## Stored data
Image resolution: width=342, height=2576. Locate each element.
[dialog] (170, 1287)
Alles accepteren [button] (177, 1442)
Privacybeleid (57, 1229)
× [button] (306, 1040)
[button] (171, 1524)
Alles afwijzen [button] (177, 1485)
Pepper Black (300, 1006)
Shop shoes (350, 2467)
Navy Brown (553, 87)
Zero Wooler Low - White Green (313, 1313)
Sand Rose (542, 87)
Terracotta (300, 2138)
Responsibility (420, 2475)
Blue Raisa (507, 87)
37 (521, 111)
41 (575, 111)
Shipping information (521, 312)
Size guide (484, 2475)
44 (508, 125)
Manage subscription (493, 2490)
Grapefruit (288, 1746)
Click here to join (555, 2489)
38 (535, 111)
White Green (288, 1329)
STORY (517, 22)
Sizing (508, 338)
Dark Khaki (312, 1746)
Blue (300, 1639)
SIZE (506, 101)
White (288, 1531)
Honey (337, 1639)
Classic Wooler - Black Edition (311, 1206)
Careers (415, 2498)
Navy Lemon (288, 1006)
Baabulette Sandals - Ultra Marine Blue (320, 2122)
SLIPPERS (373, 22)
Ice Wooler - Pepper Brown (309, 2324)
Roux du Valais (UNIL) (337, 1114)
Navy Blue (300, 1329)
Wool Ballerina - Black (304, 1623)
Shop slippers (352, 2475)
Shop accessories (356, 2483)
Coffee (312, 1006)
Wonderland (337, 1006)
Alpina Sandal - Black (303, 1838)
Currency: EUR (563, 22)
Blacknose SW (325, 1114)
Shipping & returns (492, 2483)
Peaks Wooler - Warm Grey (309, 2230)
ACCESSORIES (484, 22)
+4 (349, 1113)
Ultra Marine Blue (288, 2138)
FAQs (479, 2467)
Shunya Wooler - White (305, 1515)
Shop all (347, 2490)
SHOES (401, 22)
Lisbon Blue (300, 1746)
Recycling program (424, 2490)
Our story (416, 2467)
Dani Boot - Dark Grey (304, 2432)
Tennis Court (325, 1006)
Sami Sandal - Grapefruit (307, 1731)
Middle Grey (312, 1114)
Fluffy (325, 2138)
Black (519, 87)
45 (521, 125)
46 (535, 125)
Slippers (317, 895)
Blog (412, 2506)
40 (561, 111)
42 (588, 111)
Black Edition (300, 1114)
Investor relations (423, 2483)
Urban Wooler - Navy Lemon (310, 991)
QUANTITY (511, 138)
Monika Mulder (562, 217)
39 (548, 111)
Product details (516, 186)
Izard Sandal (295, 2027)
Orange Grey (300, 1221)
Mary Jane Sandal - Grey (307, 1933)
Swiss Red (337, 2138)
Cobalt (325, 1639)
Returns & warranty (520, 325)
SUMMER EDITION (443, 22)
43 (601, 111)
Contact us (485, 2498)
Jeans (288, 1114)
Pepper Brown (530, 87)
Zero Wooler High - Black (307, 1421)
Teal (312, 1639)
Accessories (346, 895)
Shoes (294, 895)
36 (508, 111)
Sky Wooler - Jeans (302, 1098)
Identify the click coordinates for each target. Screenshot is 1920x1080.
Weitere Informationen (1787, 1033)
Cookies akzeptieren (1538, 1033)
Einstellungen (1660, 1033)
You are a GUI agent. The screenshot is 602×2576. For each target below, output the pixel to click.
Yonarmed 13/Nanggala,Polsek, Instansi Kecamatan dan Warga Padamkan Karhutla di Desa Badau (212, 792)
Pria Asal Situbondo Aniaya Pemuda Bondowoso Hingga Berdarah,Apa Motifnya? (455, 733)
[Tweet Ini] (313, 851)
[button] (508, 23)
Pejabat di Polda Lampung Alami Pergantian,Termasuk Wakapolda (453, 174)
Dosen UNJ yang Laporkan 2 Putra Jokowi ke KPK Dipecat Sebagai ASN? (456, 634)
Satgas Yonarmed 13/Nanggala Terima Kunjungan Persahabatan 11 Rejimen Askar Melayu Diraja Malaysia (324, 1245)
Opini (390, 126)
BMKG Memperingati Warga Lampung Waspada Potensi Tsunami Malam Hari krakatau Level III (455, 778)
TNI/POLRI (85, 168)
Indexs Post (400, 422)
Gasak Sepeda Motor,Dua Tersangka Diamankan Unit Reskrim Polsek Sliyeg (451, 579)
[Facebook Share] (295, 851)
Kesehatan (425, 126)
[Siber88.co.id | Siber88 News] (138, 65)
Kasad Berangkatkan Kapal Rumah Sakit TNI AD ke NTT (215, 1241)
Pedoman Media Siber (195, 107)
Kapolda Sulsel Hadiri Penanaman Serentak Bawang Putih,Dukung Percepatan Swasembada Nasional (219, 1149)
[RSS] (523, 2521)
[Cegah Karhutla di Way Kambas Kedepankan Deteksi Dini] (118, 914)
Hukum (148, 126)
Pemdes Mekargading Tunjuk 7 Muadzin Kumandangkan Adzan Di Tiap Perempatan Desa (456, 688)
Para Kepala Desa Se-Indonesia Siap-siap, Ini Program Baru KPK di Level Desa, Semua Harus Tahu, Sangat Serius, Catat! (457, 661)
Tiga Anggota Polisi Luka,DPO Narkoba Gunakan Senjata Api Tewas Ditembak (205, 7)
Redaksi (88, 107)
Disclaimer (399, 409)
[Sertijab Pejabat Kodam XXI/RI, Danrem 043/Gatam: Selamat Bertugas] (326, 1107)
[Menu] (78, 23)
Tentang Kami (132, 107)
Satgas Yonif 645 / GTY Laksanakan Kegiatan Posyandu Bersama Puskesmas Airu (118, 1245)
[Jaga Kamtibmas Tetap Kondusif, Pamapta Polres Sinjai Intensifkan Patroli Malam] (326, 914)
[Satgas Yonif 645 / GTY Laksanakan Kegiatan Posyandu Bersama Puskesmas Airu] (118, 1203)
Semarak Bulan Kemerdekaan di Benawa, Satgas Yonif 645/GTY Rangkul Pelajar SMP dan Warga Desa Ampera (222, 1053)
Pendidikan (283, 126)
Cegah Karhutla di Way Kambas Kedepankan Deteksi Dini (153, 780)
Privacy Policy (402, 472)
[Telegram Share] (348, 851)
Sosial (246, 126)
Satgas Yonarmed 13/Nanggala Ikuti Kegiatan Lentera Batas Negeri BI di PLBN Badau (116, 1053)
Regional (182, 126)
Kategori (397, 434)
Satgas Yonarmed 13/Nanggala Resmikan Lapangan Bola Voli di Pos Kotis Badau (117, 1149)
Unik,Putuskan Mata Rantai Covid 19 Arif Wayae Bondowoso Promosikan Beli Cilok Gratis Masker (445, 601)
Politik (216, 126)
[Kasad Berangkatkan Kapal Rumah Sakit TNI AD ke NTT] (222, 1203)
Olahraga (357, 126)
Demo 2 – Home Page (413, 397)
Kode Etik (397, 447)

## Task to carry out
Repeat word for word the lines above that run from the line containing "[button] (171, 1524)" through the line containing "Dark Khaki (312, 1746)", both ends included, and nothing else.

## Written response
[button] (171, 1524)
Alles afwijzen [button] (177, 1485)
Pepper Black (300, 1006)
Shop shoes (350, 2467)
Navy Brown (553, 87)
Zero Wooler Low - White Green (313, 1313)
Sand Rose (542, 87)
Terracotta (300, 2138)
Responsibility (420, 2475)
Blue Raisa (507, 87)
37 (521, 111)
41 (575, 111)
Shipping information (521, 312)
Size guide (484, 2475)
44 (508, 125)
Manage subscription (493, 2490)
Grapefruit (288, 1746)
Click here to join (555, 2489)
38 (535, 111)
White Green (288, 1329)
STORY (517, 22)
Sizing (508, 338)
Dark Khaki (312, 1746)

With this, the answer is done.